→ GIVEN TEXT
I imagine that the major religious traditions provide the most obvious choices. Whether apocryphal, quasi-apocryphal, or somewhat historical, figures from the Hebrew and Christian Bible loom large in the collective imagination of deep history. Hellenic sources provide even older and fantastic documentation as do the truly ancient mythic and historical personages figures from the Near East.
I’m going to go with the Buddha himself since his case is illustrative of my point. He lived sometime around the 5th century BCE, so 2,500 years ago. He was a noble, the son of monarchs, who resided somewhere in what is now Northern India or Nepal. He lived an isolated life of luxury inside the palace, shielded from the strife and suffering of the outside world. At age 29 he saw a visibly old man for the first time and it naturally blew his mind. His charioteer let him know that aging and decline eventually happened to everyone, which prompted the prince to travel outside the palace gates (to the town marketplace? to the surrounding villages?) where he encountered further disturbing truths about the human condition.
I like Siddhartha Gautama’s origin story, because like so many of the biographical sketches from antiquity, the world-building details are conventional and intuitive for the modern reader. Like a fairy tale or Disney film. You have a king and queen and a palace. There are peasants, craftspeople, and soldiers. There are laws. People use money in markets or in local places of drink and leisure. War and the threat of war are constant preoccupations along with rumination on relationship between humans, God, and the representatives of the divine on Earth.
It’s almost universal. Whether the setting is Medieval, Classical, Biblical, or The East™ these common tropes of ancient life are inextricable from our notions of “the past.” This is what we might call the assumption of civilization. That is, our imagination of antiquity reveals a world not unlike our own. But it hasn’t always been this way.
Human beings have been around for 200-100 thousand years or so. It is only within the last 12,000 that we have evidence of prolonged sedentism and domestication. The trappings of “civilization” including living in cities, hereditary monarchy, economic classes, complex division of labor, metal working, writing, etc. only have been around for 5,000 years. While the first process happened globally during the transition from the climatically volatile Pleistocene to the relatively mild Holocene, the second phenomenon arose independently only in six places, eventually spreading from these locations.

→ PROVIDED INFORMATION
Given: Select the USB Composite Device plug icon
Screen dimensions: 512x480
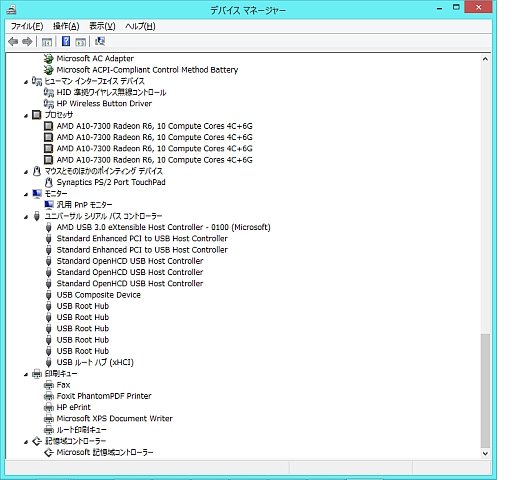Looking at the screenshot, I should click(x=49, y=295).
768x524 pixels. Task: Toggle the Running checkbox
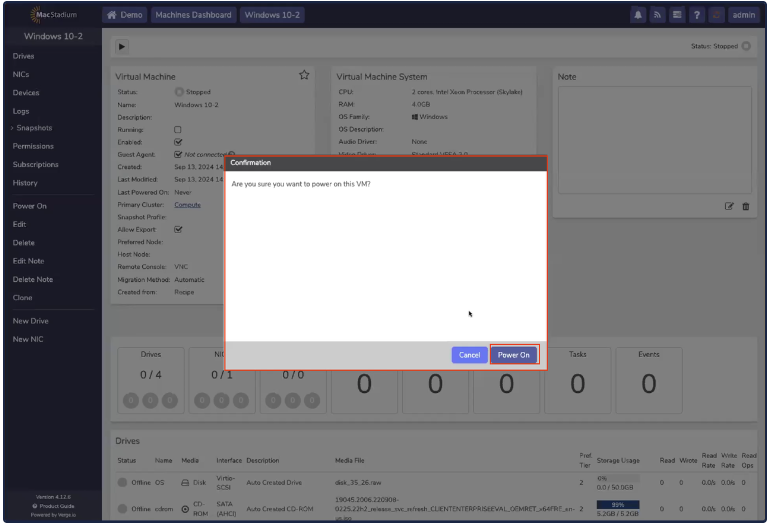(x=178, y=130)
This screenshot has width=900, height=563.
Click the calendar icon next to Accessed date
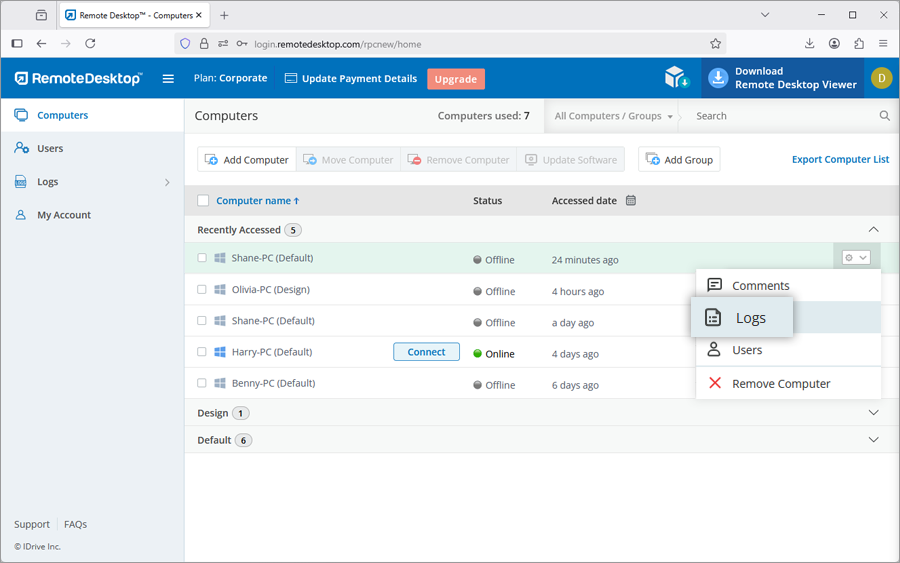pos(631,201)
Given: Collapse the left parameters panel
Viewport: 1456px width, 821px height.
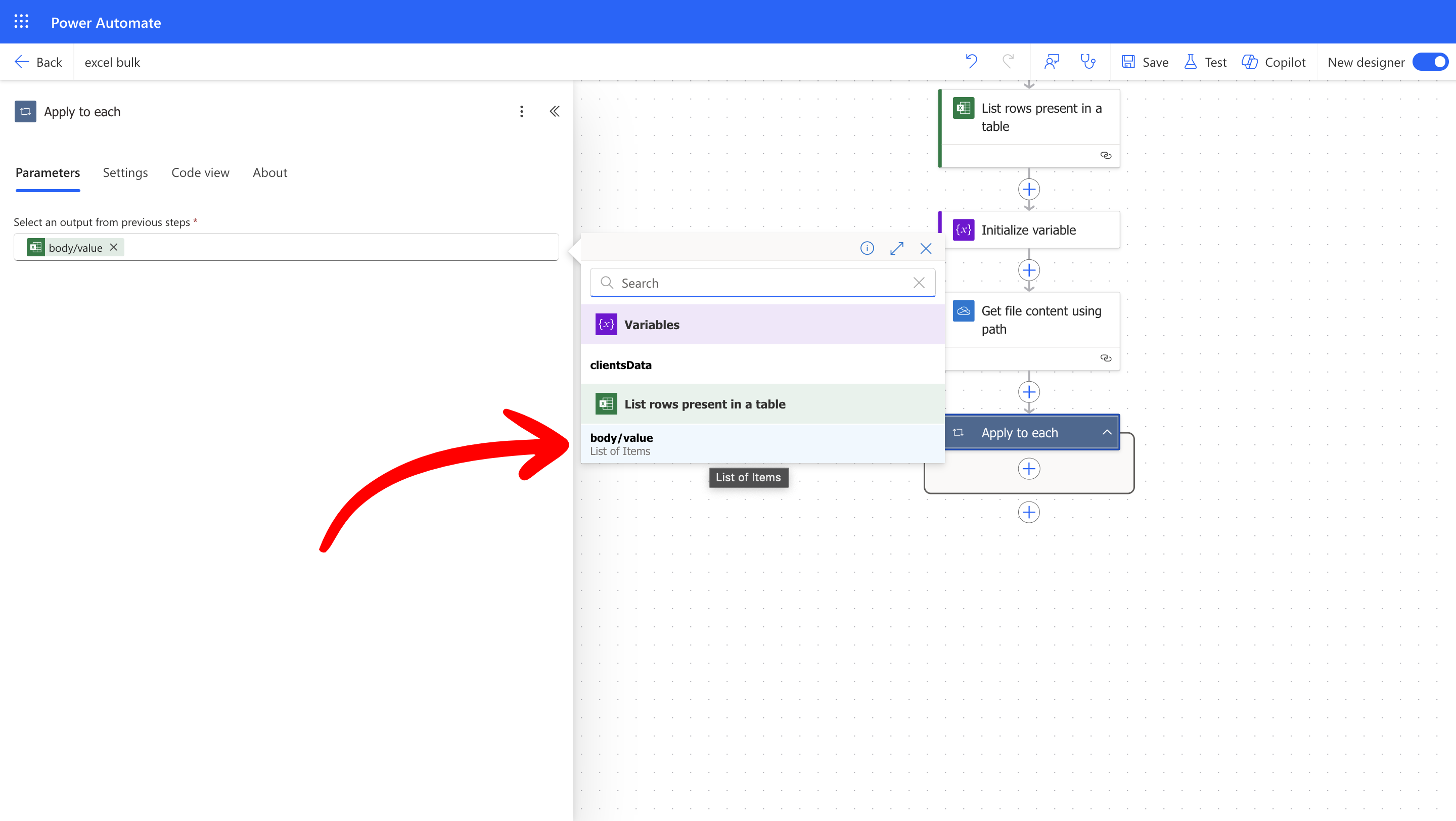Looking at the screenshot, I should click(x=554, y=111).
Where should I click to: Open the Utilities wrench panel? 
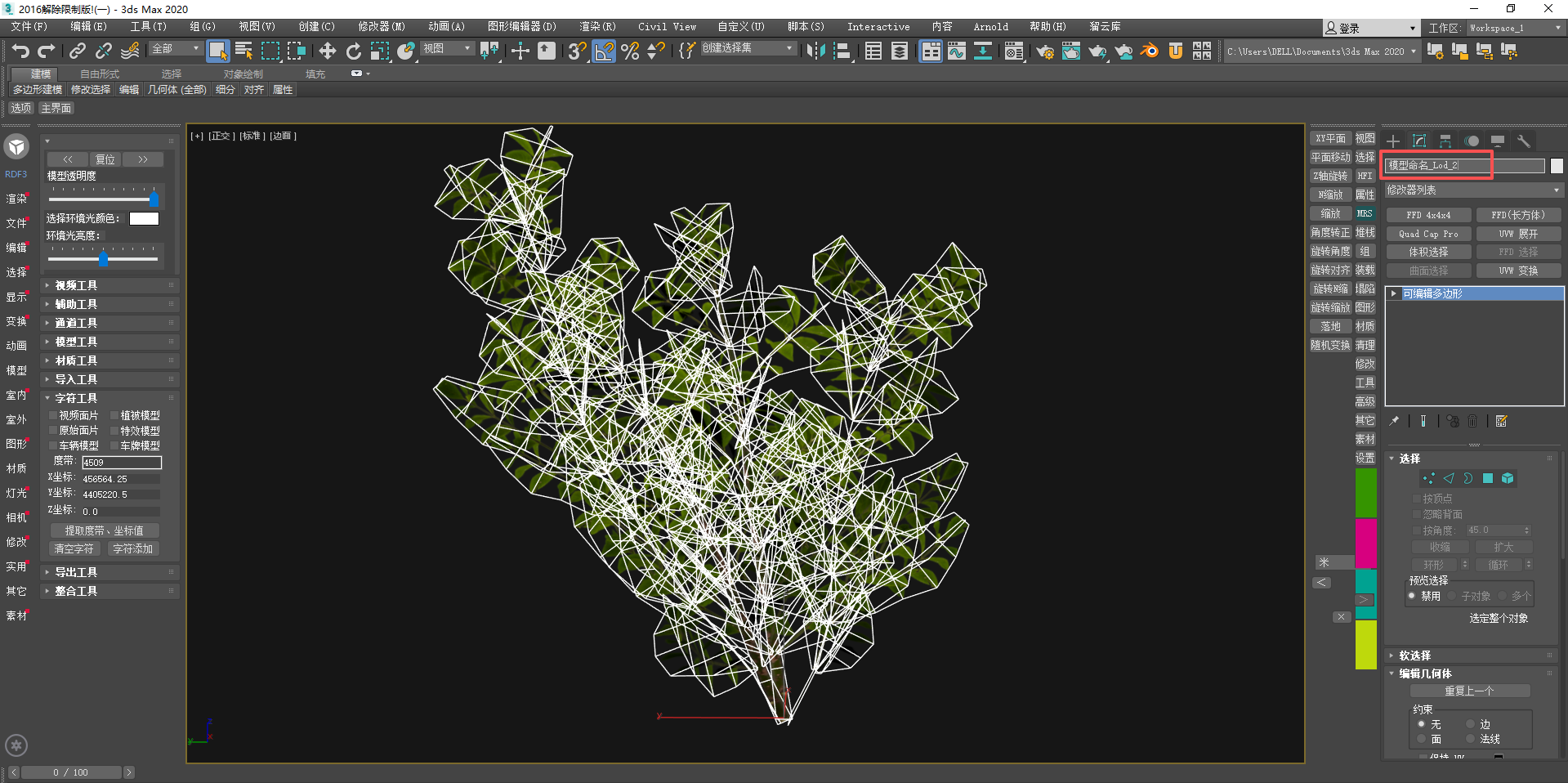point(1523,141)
--
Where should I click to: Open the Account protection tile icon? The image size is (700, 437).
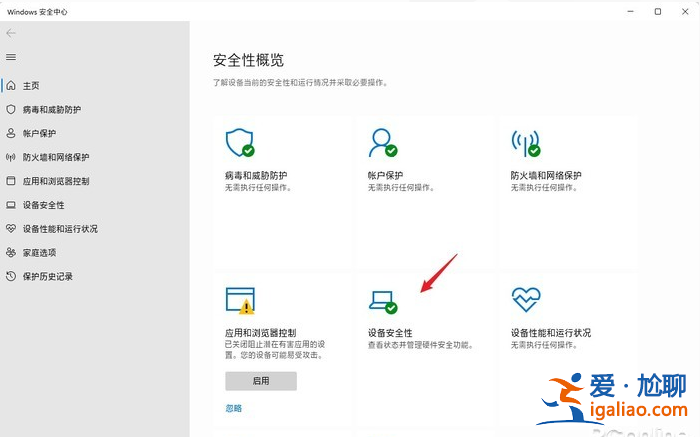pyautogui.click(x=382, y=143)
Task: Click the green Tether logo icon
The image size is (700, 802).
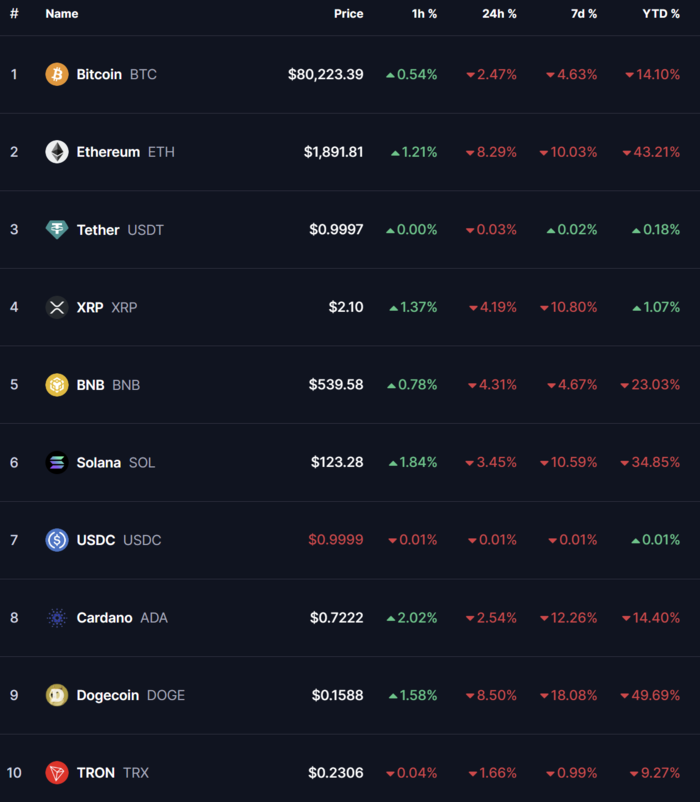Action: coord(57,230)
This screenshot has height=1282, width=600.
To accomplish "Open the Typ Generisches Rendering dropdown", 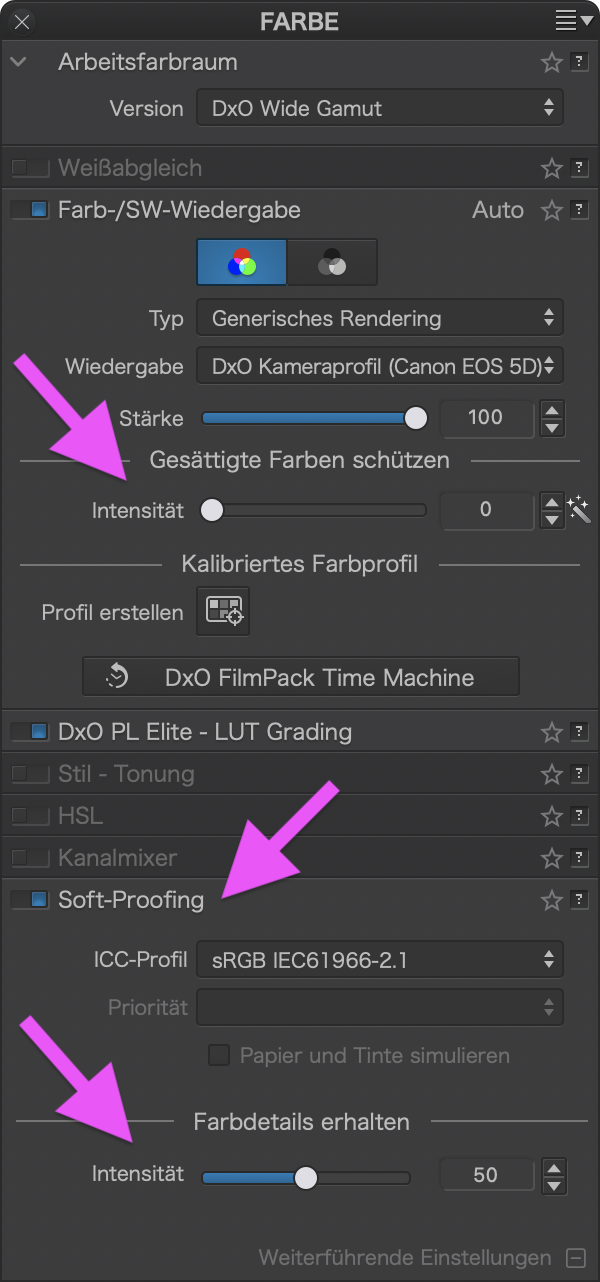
---
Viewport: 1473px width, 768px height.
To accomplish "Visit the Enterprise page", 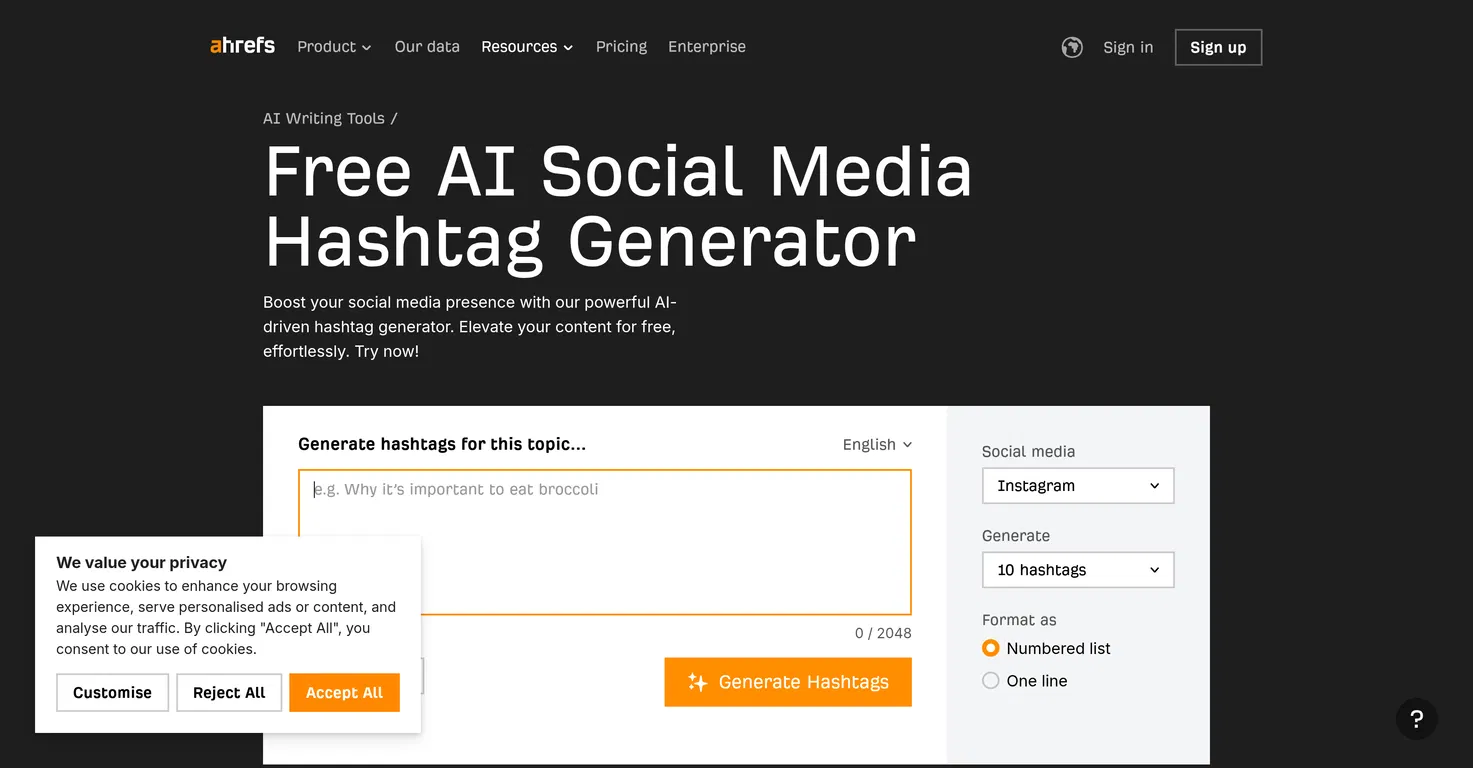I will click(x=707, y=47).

→ TASK 1
In the essay on the assumption of civilization, how old was the Buddha when he first saw a visibly old man?
→ TASK 2
Pick up the essay on the assumption of civilization after its last sentence and carry it forward.
The listing is separate material, unrelated to the essay on the assumption of civilization.

→ OUTPUT 1
He was 29.

→ OUTPUT 2
To my mind, these are the two most important questions in the field of human prehistory. The first: how did we go from more than 100,000 years of relatively small-scale, mobile societies to a global florescence of large settlements, with institutionalized leadership, craft production, monumental architecture, and agriculture? The second: why did urbanism, social stratification, and what we envision as “the ancient world” emerge only in a few places almost 10,000 years afterward?
(ii) Archaeology, paleontology, and cosmology are historical sciences. The data are the artifacts of long concluded events and processes. These must be reconstructed through an understanding of the taphonomic distortions of time and space.
The early universe was very dense and very hot. The fundamental constituents of atoms (protons and electrons) existed in a highly energetic state that made it impossible for them to bond to form stable atoms. This thick plasma (another name for ionized matter) soup was opaque due to the inability of photons to travel very far before encountering and being deflected by free electrons.
Then, just 378,000 years after the Big Bang, the universe cooled enough for the protons and electrons to bond and form stable atoms. At this point, the universe became transparent, allowing for photons to pass through unimpeded. The cosmic microwave background (CMB) is what remains of the very first light to transverse the cosmos. Its existence was in fact predicted before it was discovered as a consequence of the Big Bang Theory.
The opacity to clarity process described above happened everywhere at the same time in what is believed to be an infinite, isotropic universe. The light which was liberated at this time, therefore, exists literally everywhere. At every location in the universe, light which has traveled for time = age of the universe – 378,000 years is always just now arriving. If we think of a particular location such as our planet, we can also imagine an impenetrable, every-receding, spherical, plasma horizon surrounding us.
(iii) Music works because our minds perceive a given pitch (n) that can be related to other pitches through the operation ([n],[2n],[4n],[8n], etc.; or [[[n]*2]*2]*2, etc.) as sounding the same. Pitches whose ratios have smaller denominators sound better when heard together (more consonant) than pitches with larger ratios (more dissonant). For the examples below, my starting pitch (the tonic) is A4 or 440 Hz. This is a matter of convention, since musical scales can be based on any pitch. Remember, that wave length and frequency are proportional.
A4 (blue) on a piano plays a note which resonates principally at 440 Hz (though overtones exist which give the piano its characteristic sound (or timbre)). A5 (red) is the octave of A4. They are the same note meaning they sound the same to our ears aside from the fact that one is higher and one is lower. The ratio of A5:A4 is 2:1. The next most consonant interval is the fifth, which in the example is the key E5 marked in green. The ratio between A4 and E5 is 3:2. Notice that the sine wave depicted in green intersects the octave point where blue and red converge. For comparison I have included some other relatively consonant intervals including the fourth (white – 4:3), the major third (yellow – 5:4), and the minor third (brown – 6:5).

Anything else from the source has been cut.